*Exercise brief:*
Answer these questions from the passage on eating locally in winter:
1. What date does the passage give for the first day of winter?
2. How many weeks did the CSA farm share from Roxbury Farm last?
3. How far is the farm from the writer's city neighborhood?

*Document section:*
☆ ☆ ☆ ☆ ☆ ☆ ☆

The first day of winter in the Northern Hemisphere and the shortest day of the year (Dec. 21. 2022) is less than a couple weeks away. Here in the Albany area of upstate New York, we have yet to have any significant snowfall, but it won’t be long before the ground is frozen solid, and snow covered.
With my CSA (community supported agriculture) farm share of 24 weeks from Roxbury Farm in Kinderhook (Columbia County), New York (which began the first week of June) at an end, eating seasonally and locally in the winter months ahead and staying connected to a local farm is no longer a simple undertaking.
But there are ways to stay connected to the farmers who grow much of my household’s food, a mere 20 miles away from my city neighborhood. And there is continuing satisfaction from knowing where at least some of the food on one’s plate (in the winter) comes from and not merely with the simple answer, “from a supermarket.”

☆ ☆ ☆ ☆ ☆ ☆ ☆

*Input data:*
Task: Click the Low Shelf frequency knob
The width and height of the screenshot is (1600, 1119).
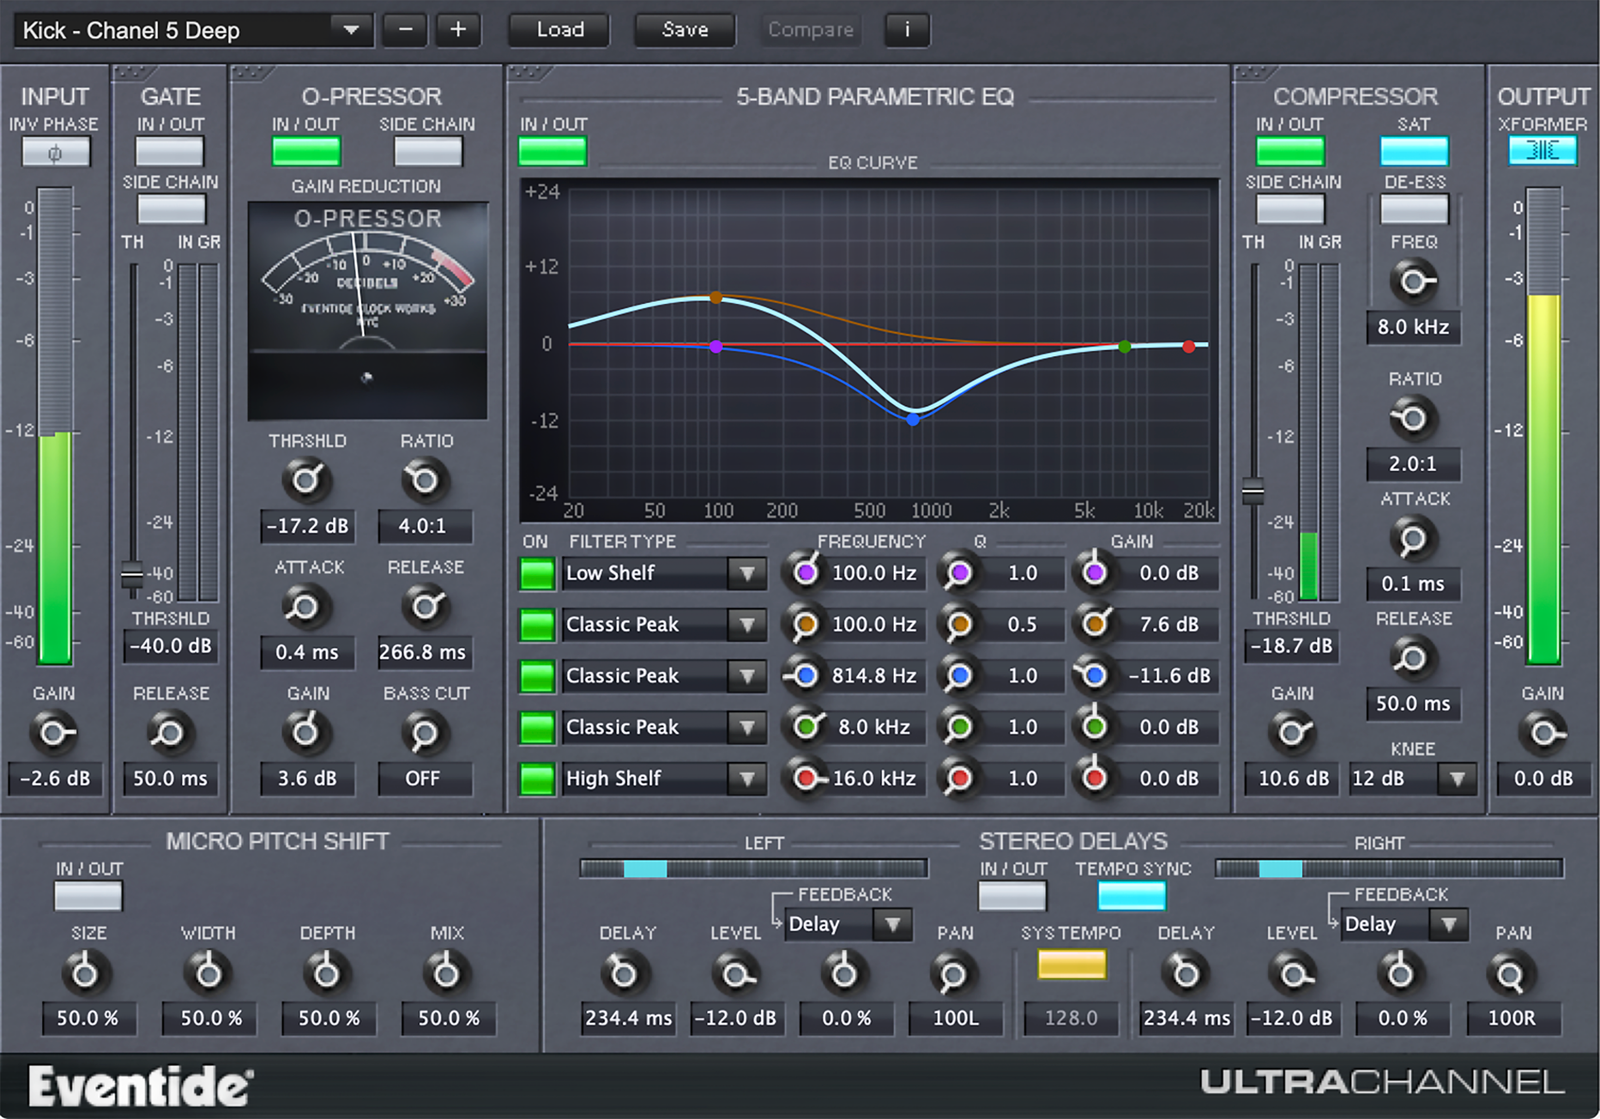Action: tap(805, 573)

☆ ☆ ☆ ☆ ☆ ☆ ☆

*Response to this exercise:*
1. December 21, 2022
2. 24 weeks
3. 20 miles